「1年で1M、2年で2M、3年で3Mと成長しますし、地上部分と同じだけの深さに根を張ります」
K大学のM教授は講演会で熱く語っていた。
話の中心はシイ、タブ、カシ、つまりどんぐりの木の成長と環境に関することだった。
どんぐりはポット苗として芽を出したものを、地面に移植すればスクスクと成長し、根をしっかり張るので緑化には最適というものだった。
Aは講演会でその話を聞いたとき、あるアニメーションを思い出していた。
かなり前に観たものでストーリーなどはうろ覚えだったが、男が毎朝玄関の外にあるバケツから、浸してあったどんぐりを一掴み取ると、杖で地面に穴を開け、どんぐりを埋めると、何年か後に鬱蒼とした緑に囲まれる土地に変身し、多くの家族連れで賑わっている、というものだった。
どんぐりって面白いなぁ、とその時思ったものだったが、今度の講演会でますますその思いを強くした。
そして、あることが閃いた。
数ヶ月してどんぐりが地面に落ち始めると、Aは毎朝近所の公園を回って、山のようにどんぐりを拾い集めてきた。
そして、大きなバケツに水を張り、どんぐりを浸した。
同時に、ホームセンターからビニールの小さな鉢を購入し、ポット苗作りの準備を始めたのだった。

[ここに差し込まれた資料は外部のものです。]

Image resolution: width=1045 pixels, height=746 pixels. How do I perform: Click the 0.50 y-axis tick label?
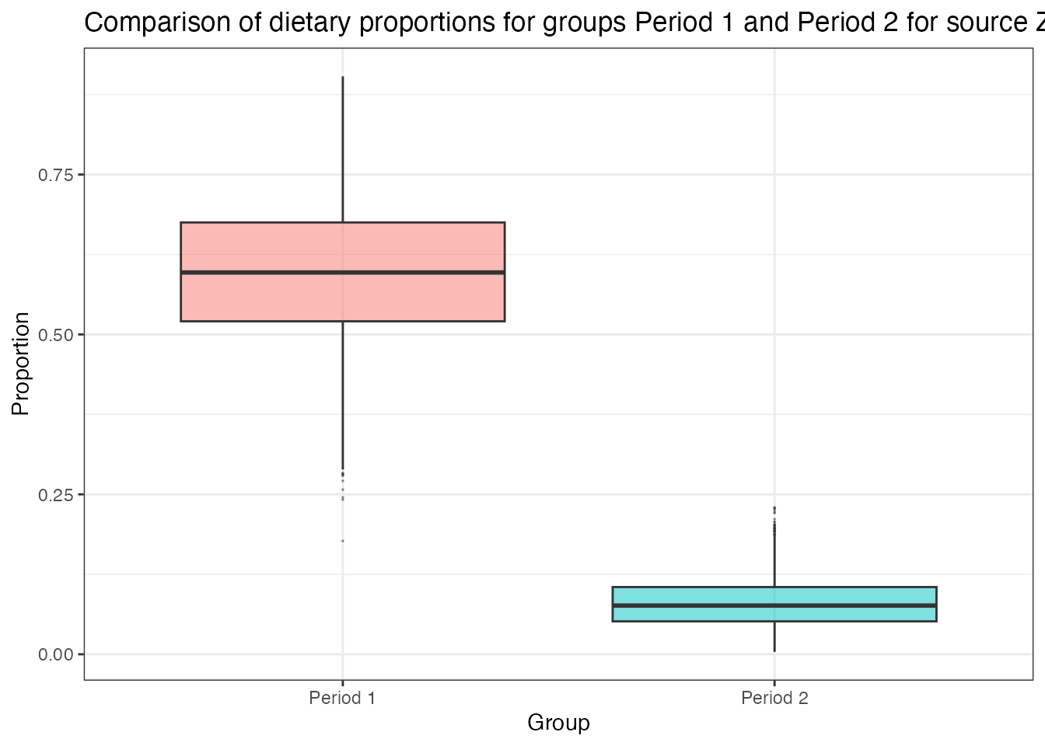point(55,335)
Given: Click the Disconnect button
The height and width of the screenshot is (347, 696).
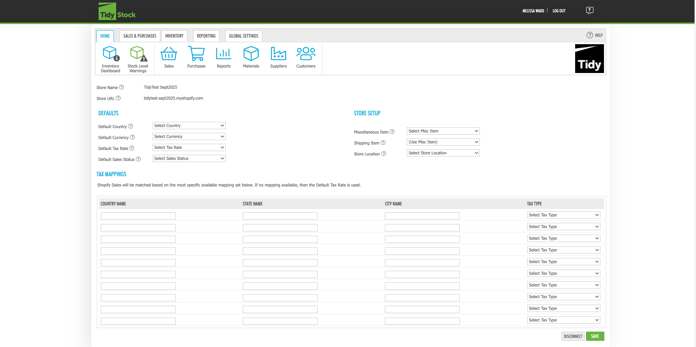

年を越し春になったら、およそ数百個のポット苗にどんぐりの芽が出てきた。
Aはその生命力に驚くとともに、M教授が言うように、1年で1Mといった調子で成長してくれることを期待した。
時期が来るまでAは、毎日水遣りをして、芽の成長を見守った。
苗が力強い味方に見えていた。
いよいよその時が来たとAは判断し、毎晩ポット苗を数本もって出かけて行った。
行き先は近所のショッピングモールだった。
元々は大手メーカーの工場があった場所だったが、大手デベロッパーの手で再開発が行われ、賑わいのあるショッピングモールになっていた。
再開発の話が持ち上がった時、Aは周辺住民と一緒に、市民が憩える緑化公園にするよう行政などに働きかけたが、結局どうにもならなかった。

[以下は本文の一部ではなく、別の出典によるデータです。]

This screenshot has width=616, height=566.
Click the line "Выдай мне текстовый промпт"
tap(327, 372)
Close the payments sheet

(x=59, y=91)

行政にすれば、土日でも周辺の町から人が集まれば成功という判断なのだろうが、地元住民にとってはたまったものではなかった。
車の渋滞や人ごみで、町は汚れていくのだった。
毎朝、そのショッピングモールの脇を歩くAは、施設周辺にある緑地帯に何か木を植えたいと、常々考えていた。
そんな時、M教授の講演を聴いたのだった。
緑地と言っても、それほど頻繁に手入れされる訳ではないので死角になる部分に植えれば抜かれることもないと、Aは考えていた。
毎朝、緑地帯を見回って、その晩に苗を植える場所を決めていた。
そして今夜も10本ほどのポット苗をもって、あらかじめ決めた場所に行き、静かに移植の作業をした。
あれから1年経った。
100本以上植えた苗のうち、生命力があるものやショッピングモール側の人間が抜いたもの以外はすくすくと成長していた。
ショッピングモールには気づかれずに早く大きくなれ、そしてこのエリアを緑で埋め尽くしてくれ、そんな思いだった。
5年ほど経った時、ショッピングモールの周辺は鬱蒼とした緑に囲まれる緑地帯となり、そこに集う人達で賑わっていた。
ささやかな復習のつもりが、結局、ショッピングモールを利することになっていた。
Aのゲリラ活動は複雑な思いと共に終焉した。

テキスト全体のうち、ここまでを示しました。